Why should you try it?  These days we have access to food around the clock, whenever and wherever we want it, and that has shown to be extremely detrimental to our health.  When our bodies are constantly in a “fed” state, we don’t allow for the cellular and molecular repairs that can only happen when our body is in a “fasted” state.  Intermittent fasting is an extremely powerful tool, and here’s why:


  1. IT’S EASY & FREE.

    My favorite reason!  The best thing about intermittent fasting is it requires no extra time on your part, plus it will even save you money (music to an entrepreneur’s ears!).  Let’s just remember that nobody makes money from fasting, which is why it might not yet be a mainstream practice.  The concept of 3 meals a day was created as a means of convenience and ritual, and many food companies bank on that.  Doesn’t it just make more sense intuitively to eat when you’re hungry versus when the clock tells you to?   No planning, no cooking, and no cleaning.  And more time to enjoy life!


    If you are eating during a smaller window of time, chances are you’ll end up consuming less food overall, leading to weight loss.  Not only that, but contrary to popular belief, short-term fasting (less than 72 hours) will actually increase your metabolic rate.  This is due to a decrease in insulin and an increase in human growth hormone, signaling the body to burn stored fat and preserve muscle.  Add in some resistance training and you can even gain muscle, along with boosting all of the benefits listed here.


    During intermittent fasting, a biological process called autophagy occurs.  Autophagy is basically the body’s way of removing all of the old, damaged, toxic cells and proteins.  This decelerates aging and leads to a decrease in conditions, such as Alzheimers, Huntington’s Disease, and cancer.  Intermittent fasting also lowers inflammation, and reduces your risk of diabetes and heart disease.


    It may take some time to adjust to this new pattern of eating, but once you do, your body will be burning fat for fuel instead of sugar.  You’ll find yourself with decreased hunger, and your cravings for processed foods and sugary treats will decrease.  When your body is not burdened with digesting food all day long, you will have all the energy you need to complete tasks and enjoy your life!


So, how do you do it?  Below are a few popular methods.  As a starting point, we should be fasting for at least 12 hours every day, from dinner to breakfast the next day.
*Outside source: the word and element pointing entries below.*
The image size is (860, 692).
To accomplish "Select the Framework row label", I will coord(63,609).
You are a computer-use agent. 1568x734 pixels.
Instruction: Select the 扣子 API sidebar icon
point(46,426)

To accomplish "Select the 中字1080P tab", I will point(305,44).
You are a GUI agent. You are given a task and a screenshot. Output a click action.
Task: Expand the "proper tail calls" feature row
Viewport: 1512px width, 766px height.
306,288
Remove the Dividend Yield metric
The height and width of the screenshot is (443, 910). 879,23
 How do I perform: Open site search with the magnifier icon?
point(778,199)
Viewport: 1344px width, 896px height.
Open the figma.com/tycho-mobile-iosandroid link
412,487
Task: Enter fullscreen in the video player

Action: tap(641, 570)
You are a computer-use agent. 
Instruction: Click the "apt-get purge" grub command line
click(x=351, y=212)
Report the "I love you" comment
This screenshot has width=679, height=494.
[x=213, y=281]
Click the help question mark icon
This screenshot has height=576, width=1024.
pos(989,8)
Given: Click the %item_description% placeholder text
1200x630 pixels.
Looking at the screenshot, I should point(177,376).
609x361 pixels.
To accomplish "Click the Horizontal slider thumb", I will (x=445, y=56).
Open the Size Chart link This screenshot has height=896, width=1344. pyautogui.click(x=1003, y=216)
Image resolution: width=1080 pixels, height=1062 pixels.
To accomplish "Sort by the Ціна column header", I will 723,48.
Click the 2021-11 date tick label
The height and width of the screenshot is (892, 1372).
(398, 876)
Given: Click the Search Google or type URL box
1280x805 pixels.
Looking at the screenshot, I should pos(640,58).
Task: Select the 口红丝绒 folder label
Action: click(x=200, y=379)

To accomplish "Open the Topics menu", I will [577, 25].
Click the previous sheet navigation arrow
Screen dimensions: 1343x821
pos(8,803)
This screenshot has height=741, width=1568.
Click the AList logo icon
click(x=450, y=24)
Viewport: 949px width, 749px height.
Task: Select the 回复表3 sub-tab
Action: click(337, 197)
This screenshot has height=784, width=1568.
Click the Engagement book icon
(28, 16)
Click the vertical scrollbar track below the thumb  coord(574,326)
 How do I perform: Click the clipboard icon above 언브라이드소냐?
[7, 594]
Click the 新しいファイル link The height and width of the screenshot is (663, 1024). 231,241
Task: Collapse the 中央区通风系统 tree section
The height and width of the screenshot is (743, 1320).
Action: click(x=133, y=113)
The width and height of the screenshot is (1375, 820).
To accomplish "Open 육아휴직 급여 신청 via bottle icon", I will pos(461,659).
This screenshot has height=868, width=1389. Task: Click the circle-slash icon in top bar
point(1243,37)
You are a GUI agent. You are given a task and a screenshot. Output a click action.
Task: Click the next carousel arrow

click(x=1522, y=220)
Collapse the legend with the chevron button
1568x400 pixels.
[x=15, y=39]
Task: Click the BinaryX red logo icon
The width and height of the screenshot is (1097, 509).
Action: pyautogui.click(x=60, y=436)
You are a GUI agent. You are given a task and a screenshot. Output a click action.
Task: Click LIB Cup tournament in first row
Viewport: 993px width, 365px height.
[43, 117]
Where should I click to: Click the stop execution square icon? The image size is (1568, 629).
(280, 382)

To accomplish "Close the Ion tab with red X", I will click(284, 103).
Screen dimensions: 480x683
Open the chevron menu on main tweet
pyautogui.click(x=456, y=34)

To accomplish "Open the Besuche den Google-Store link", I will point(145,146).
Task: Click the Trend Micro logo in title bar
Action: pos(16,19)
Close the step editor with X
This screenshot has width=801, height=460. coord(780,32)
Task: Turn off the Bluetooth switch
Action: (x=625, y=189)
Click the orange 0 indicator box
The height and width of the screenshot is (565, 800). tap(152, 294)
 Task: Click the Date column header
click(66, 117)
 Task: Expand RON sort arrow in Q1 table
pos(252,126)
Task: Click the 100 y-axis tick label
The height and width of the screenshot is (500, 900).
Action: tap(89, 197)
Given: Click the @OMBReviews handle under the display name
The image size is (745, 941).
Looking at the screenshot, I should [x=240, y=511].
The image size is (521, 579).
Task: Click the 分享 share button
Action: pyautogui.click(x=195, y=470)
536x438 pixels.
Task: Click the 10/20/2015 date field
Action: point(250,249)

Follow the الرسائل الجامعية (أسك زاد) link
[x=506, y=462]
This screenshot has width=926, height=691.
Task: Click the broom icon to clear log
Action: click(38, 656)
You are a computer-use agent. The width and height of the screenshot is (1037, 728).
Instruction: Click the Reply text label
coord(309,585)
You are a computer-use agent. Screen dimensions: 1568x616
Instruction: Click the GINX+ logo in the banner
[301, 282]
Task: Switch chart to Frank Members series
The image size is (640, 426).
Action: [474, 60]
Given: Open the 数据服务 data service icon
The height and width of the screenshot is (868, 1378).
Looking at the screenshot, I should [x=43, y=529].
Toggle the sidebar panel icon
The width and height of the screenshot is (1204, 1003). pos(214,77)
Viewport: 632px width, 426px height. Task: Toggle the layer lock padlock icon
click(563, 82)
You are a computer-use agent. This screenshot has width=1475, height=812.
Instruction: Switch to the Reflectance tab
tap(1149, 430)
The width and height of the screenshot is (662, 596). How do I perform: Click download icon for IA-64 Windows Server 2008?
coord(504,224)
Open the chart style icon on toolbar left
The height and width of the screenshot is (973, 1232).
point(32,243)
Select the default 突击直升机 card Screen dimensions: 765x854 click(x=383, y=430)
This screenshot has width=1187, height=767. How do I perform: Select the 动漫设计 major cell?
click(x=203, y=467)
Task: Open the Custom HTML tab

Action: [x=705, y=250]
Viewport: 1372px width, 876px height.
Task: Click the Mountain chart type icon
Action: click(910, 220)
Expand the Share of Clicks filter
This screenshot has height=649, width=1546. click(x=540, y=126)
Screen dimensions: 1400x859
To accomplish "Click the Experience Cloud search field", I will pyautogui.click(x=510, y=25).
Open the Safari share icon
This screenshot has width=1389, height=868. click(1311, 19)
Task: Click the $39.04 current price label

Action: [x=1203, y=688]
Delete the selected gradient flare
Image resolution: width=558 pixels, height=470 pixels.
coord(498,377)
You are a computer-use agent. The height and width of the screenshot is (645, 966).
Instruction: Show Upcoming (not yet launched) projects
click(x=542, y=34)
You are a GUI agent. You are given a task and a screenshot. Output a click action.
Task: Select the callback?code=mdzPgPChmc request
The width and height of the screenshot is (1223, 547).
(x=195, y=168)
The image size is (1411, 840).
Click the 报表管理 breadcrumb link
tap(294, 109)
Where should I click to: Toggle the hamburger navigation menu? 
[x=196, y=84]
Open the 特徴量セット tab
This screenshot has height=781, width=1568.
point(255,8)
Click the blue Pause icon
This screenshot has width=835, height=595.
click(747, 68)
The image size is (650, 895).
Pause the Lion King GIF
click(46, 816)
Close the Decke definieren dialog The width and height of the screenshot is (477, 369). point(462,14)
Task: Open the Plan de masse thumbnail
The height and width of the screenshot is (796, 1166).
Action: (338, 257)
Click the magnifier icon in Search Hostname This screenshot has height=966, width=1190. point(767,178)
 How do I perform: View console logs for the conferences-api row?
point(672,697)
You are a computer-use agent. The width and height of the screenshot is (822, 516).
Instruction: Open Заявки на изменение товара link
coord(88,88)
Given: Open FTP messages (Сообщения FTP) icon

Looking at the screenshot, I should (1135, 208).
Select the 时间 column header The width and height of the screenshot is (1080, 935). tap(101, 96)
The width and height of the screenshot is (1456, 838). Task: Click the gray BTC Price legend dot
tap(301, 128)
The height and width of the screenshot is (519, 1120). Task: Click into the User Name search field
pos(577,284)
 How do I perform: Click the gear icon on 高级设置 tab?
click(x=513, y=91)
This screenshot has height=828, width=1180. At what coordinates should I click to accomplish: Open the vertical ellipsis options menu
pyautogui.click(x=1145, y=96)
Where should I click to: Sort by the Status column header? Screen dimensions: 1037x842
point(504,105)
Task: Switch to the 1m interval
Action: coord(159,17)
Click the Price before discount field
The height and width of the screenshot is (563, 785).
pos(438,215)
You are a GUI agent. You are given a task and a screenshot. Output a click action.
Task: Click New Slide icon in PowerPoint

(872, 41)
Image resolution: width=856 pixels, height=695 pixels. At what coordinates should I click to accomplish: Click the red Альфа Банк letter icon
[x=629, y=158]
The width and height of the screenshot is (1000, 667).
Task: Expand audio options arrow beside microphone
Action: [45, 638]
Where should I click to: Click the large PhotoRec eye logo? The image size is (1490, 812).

  1. The 16/8 or 18/6 Method.  This method of fasting includes 16-18 hours of fasting and an eating period of 6-8 hours.  So, if you eat dinner at 8pm, you wouldn’t eat again until 12pm or 2pm,  just skipping breakfast.  Or you could also finish your last meal of the day by 4pm and then have breakfast at 8am or 10am.
  2. Fat-fasting.  Instead of skipping breakfast as above, this method just replaces breakfast with a “fat breakfast,” such as a Bulletproof coffee/tea (a drink made with grass-fed butter/ghee and MCT oil).  This is a great alternative for someone who finds skipping breakfast a challenge.
  3. 24-hour Fasting.  This method involves periodically (1-2x/week) fasting from dinner one day until dinner the next day.


Personally, because I’m not usually hungry for breakfast, I practice the 18/6 method most days, and occasionally I accidentally fast for 20-24 hours.  I can easily finish dinner by 4-5pm, and not eat again until 2pm the next day.  Given mornings and early afternoons are my busiest, fasting helps to keep my energy up during those times.  Find what feels best for you and do that!  On nights when you’re too tired or maybe not that hungry for dinner, skip it!  If you have a busy morning or don’t have an appetite for breakfast, skip it!

On a final note, this is not an invitation to eat whatever you want during the feeding window.  Intermittent fasting will be much more intuitive and enjoyable if you’re eating the right type of foods (whole, high-quality, and nutrient-dense), moving your body regularly (preferably resistance training), and managing your sleep and stress.


Have you experimented with intermittent fasting?  Has it worked for you?  Let me know your thoughts!